● **TASK 1**
In the text on emulating early 3D consoles, how many colors could the PS1 display at one time?

● **SELECTED TEXT**
>> BEGIN

I'd be right happy to!
I'll try to make this concise lol, I always end up overexplaining and then getting lost in the weeds. Buckle up, it's a loooooot of little little things that all add up.
First off, you should decide which look you're going for. N64 and PS1, the two consoles I'm emulating, both had drastically different specs. (plus, there's plenty of other early 3D systems I've not even touched!)
The N64 had texture filtering (textures were interpolated aka "blurry"), it had floating point vertex precision (points moved correctly), it had perspective correction on its textures (no warping)
The PS1 had no texture filtering, no floating point vertex precision (vertices snap and pop around), affine texture mapping (textures warp weird). I also think the color space they operate in is different? Don't quote me
So you can go hard one way or another or pick and choose what you think looks good! We don't have anywhere near the hardware restrictions they did in the 90s so go nuts.
RESOLUTION
To get a low resolution window, I set the window size of the game and the window override size to different amounts
In green is actually how big the window is on my screen (4k monitor) and in red is the retro resolution I want. If you set the stretch mode correctly (an option a little further down the Window tab) then it'll make the pixels big
COLORS
Now the PS1 had the capability of showing you over 16 million different colors, but it could only display 50,000-150,000 at a time, so in order to get more fidelity out of it, the engineers implemented a dithering effect to better blend the otherwise sharp edges between colors.

>> END

● **TASK INPUTS**
>> BEGIN

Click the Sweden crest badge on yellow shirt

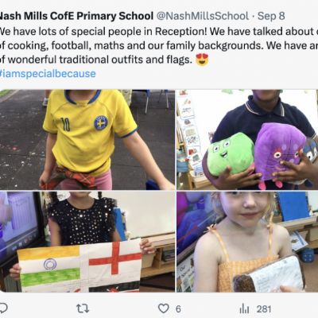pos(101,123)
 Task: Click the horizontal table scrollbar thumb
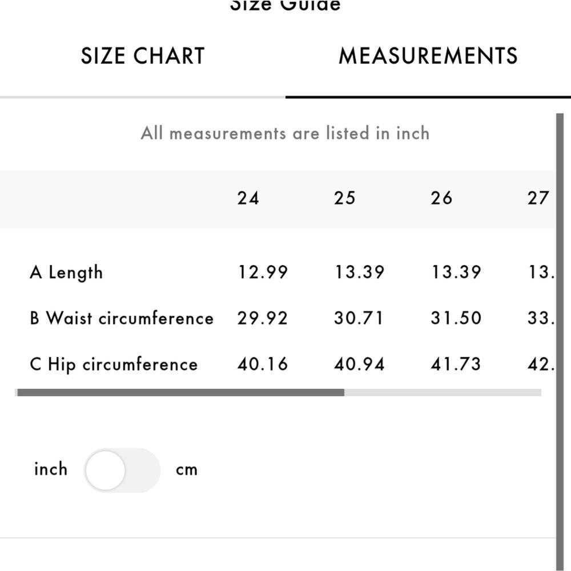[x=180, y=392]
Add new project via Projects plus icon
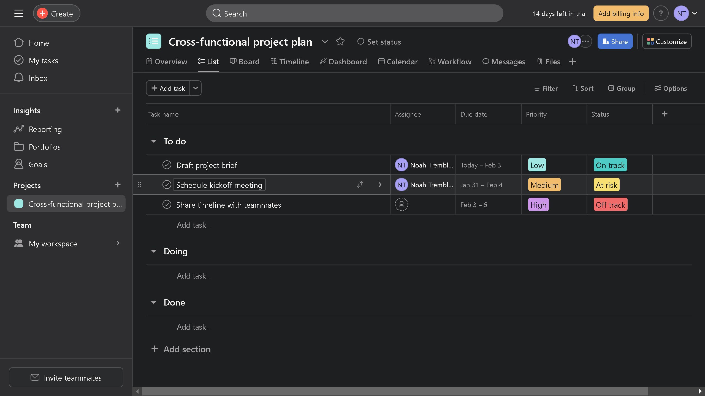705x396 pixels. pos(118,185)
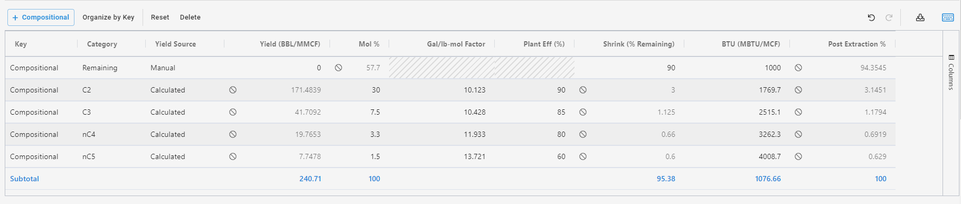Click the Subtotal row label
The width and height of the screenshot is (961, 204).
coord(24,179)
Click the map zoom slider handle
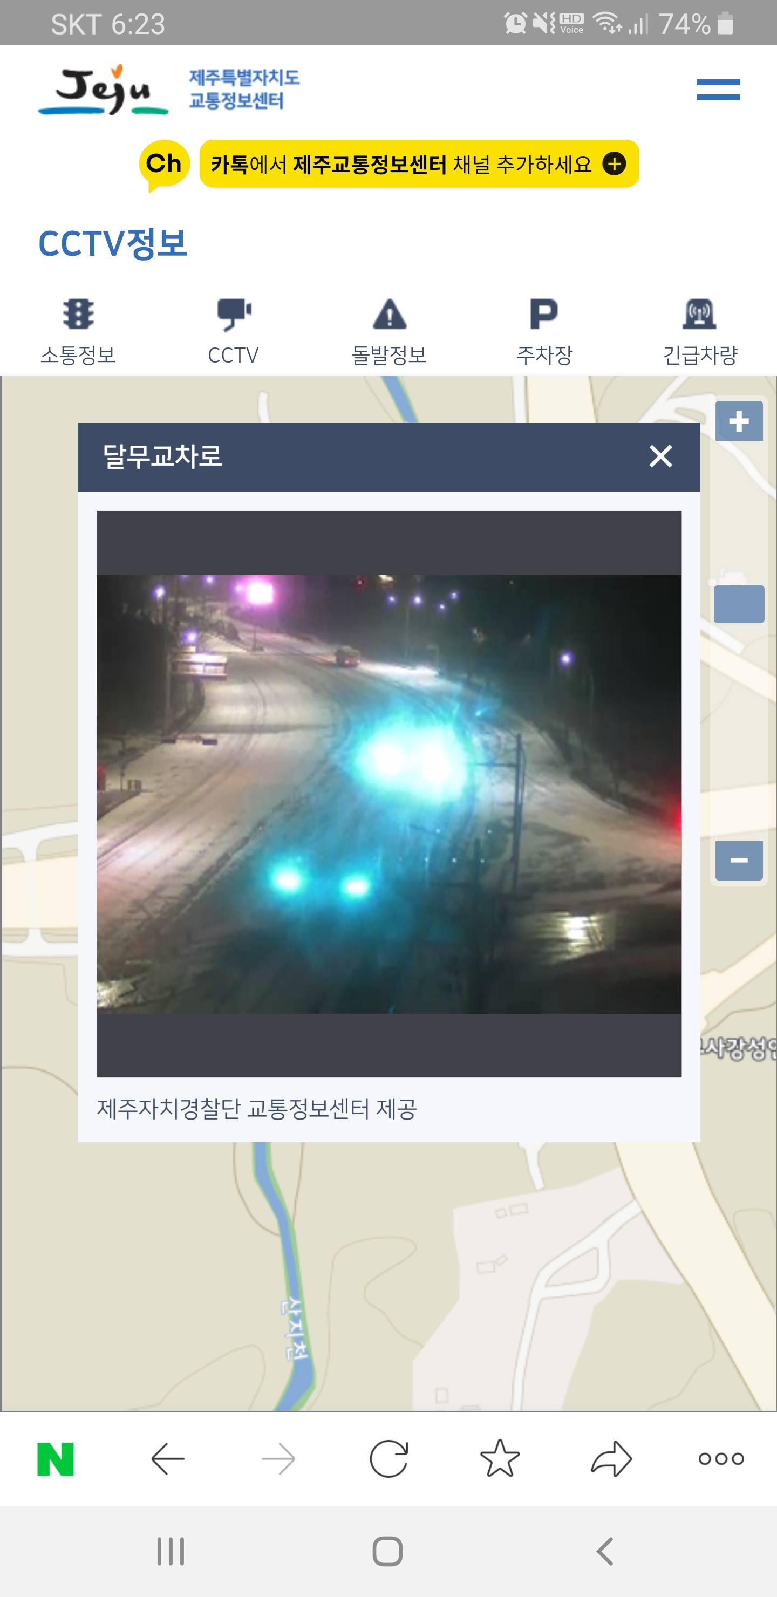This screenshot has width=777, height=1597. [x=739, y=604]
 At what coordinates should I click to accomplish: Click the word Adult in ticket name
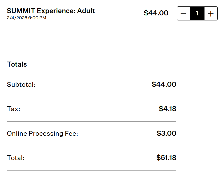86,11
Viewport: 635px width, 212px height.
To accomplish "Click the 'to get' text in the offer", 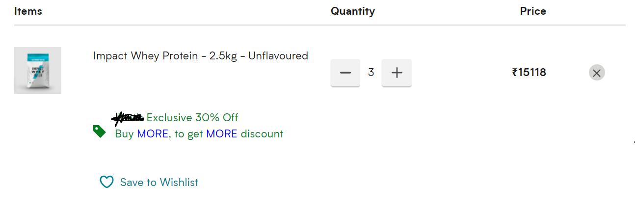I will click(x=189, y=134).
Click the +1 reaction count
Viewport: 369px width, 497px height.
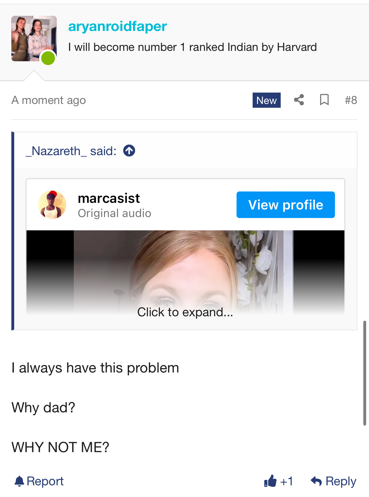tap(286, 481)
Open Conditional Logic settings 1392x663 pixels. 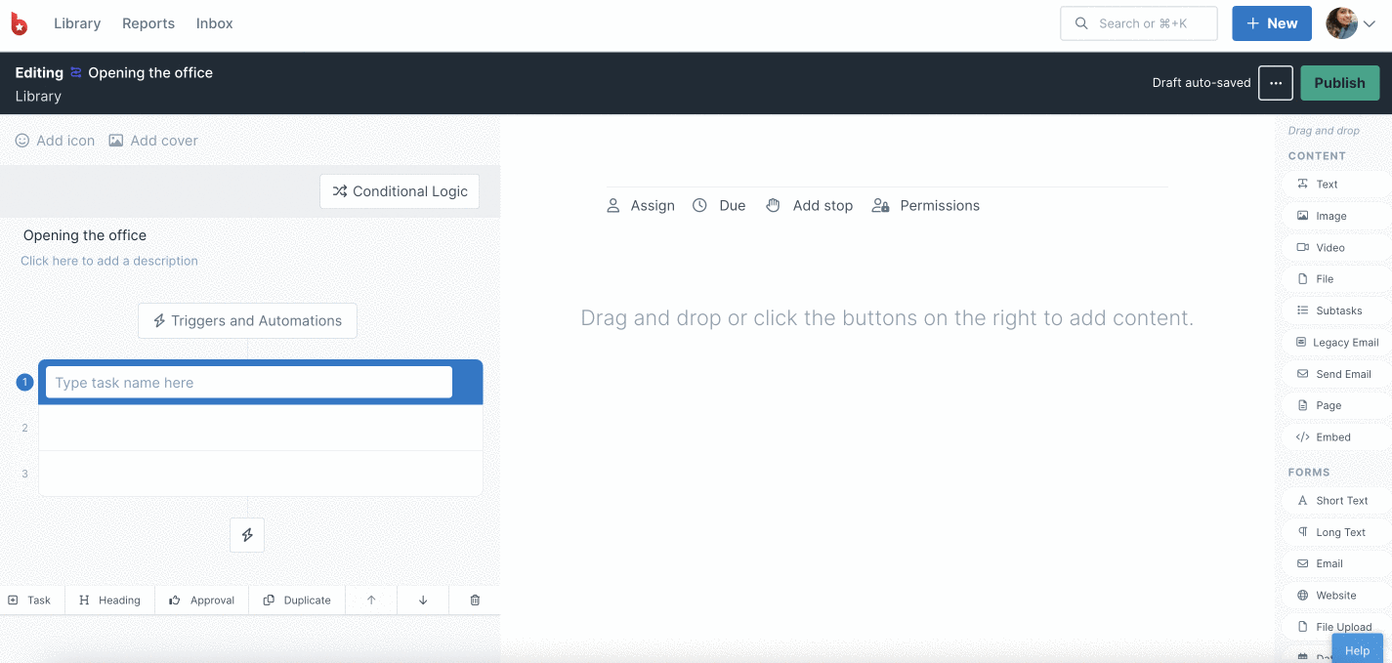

>> END

● **TASK 2**
Switch "handle" to "knob" in the listing, covering the stretch from its start through the line containing "This screenshot has", and leave everything else unchanged. Return only those lines, without the pictures.

● **COMPLETE RESPONSE 1**
50,000-150,000

● **COMPLETE RESPONSE 2**
Click the Sweden crest badge on yellow shirt

pos(101,123)
 Task: Click the horizontal table scrollbar thumb
[x=180, y=392]
Add new project via Projects plus icon
705x396 pixels. pos(118,185)
Click the Subtotal row label
The width and height of the screenshot is (961, 204).
coord(24,179)
Click the map zoom slider knob
This screenshot has width=777, height=1597. [x=739, y=604]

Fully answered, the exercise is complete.